III. A Registered Series may then be created by filing a Certificate of Registered Series.
Note: If a series is not registered as a Registered Series, it automatically has the status of a Protected Series.
When thus created, Registered Series must pay an annual tax, and may obtain their own certificates of status and copies of their own charter documents. A Certificate of Registered Series may be Amended, Cancelled, Revived, Corrected, Merged or Consolidated with other Registered Series of the same LLC, or Converted to a Protected Series of the same LLC.
Note: A Protected Series may also convert to a Registered Series
The actions of the LLC (i.e. the “Parent”) control the actions of the Registered Series (i.e. the “Child”), but not necessarily vice-versa.
I. If the Parent is not a Series LLC, it cannot have series, including Registered Series.
II. The name of the Child must begin with the full name of the Parent.
III. The registered agent of a Parent is automatically the registered agent of the Child.
IV. If the Parent changes its name, the Child must also change its name.

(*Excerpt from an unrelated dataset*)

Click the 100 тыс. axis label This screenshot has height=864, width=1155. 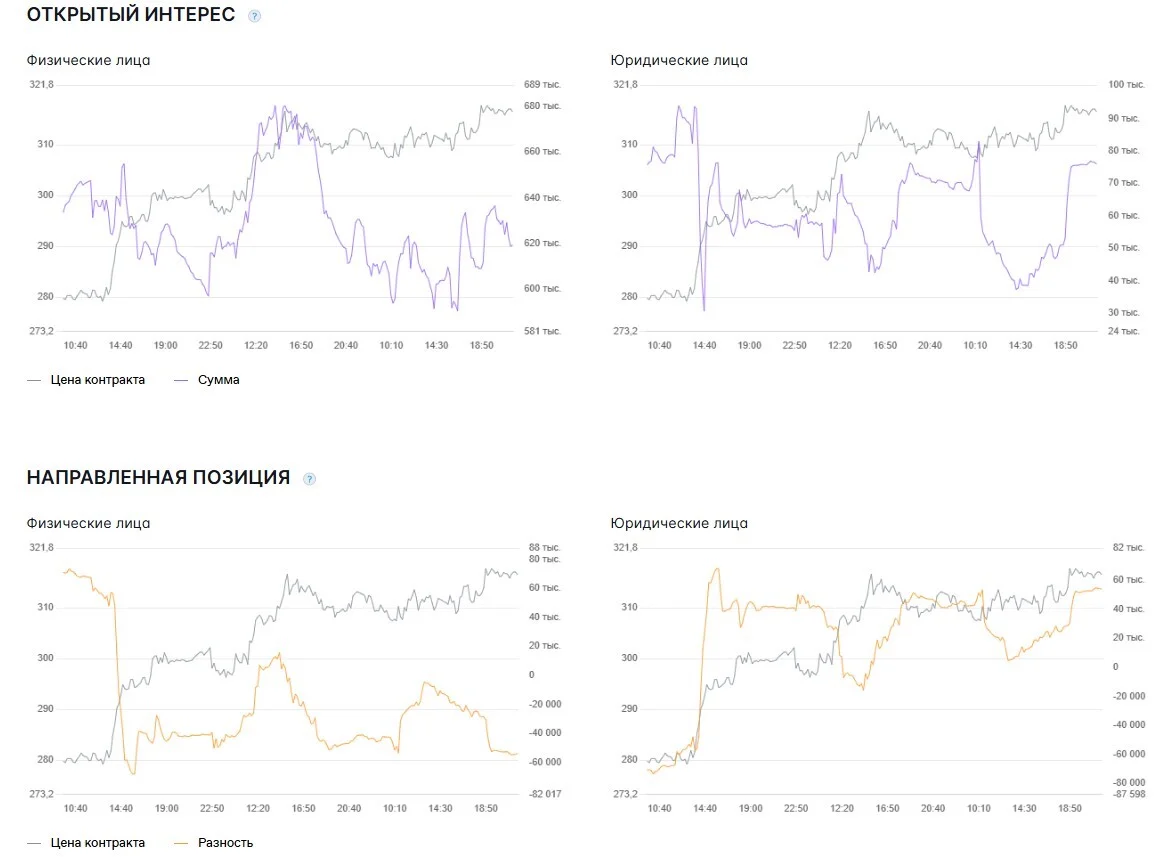[1126, 85]
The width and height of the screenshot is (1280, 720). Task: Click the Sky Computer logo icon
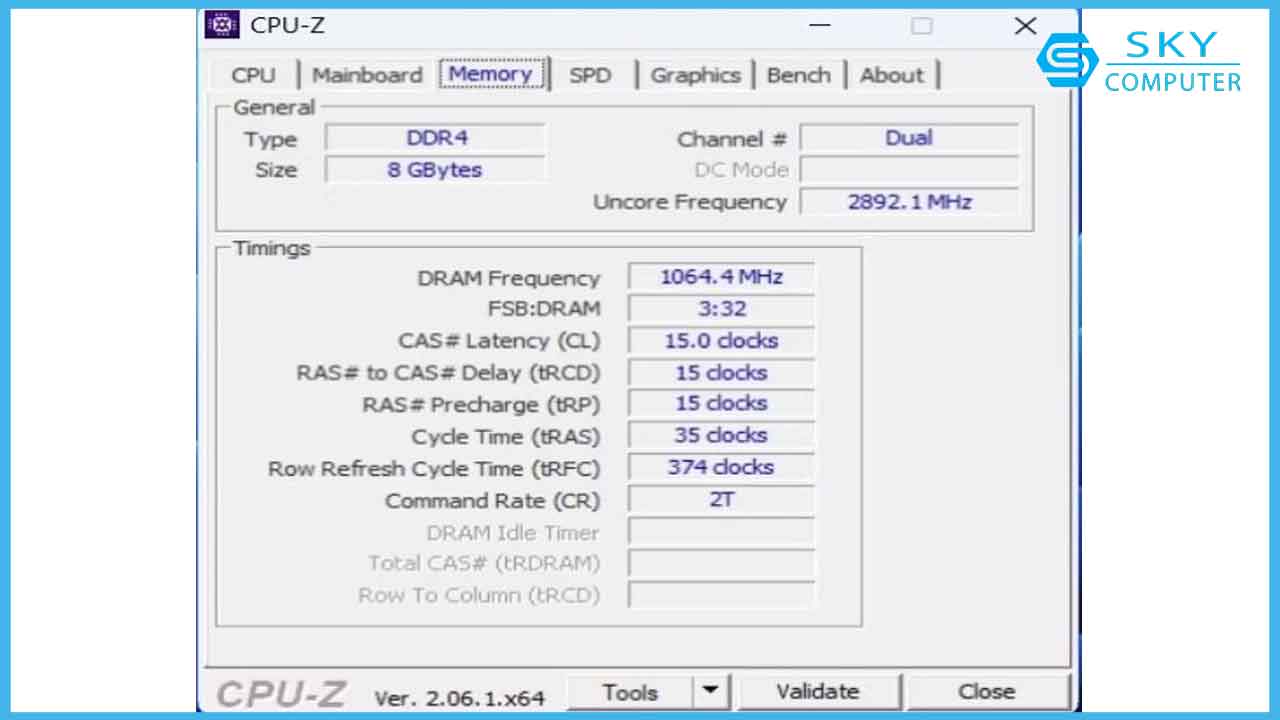pyautogui.click(x=1066, y=60)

V. If the Parent is not in good standing, the Child is not in good standing.
VI. If the Child is not in good standing, the Parent (and any other Children) may still be in good standing.
Similar Provisions were made in the Delaware Revised Uniform Limited Partnership Act, with a few distinctions:
I. At least one General Partner must be associated with each Child.
II. Limited and General Partners of a Parent may also be Limited and General Partners of a Child.
III. If the Partnership Agreement does not designate a General Partner of a Child, then each General Partner of the Parent is deemed to be a General Partner associated with the Child.
IV. A General Partner of a Child who ceases to be associated with the Child does not automatically cease to be associated with the Parent or any other Children.
This publication is not intended to provide legal, accounting, or other professional advice and should not be relied upon as such.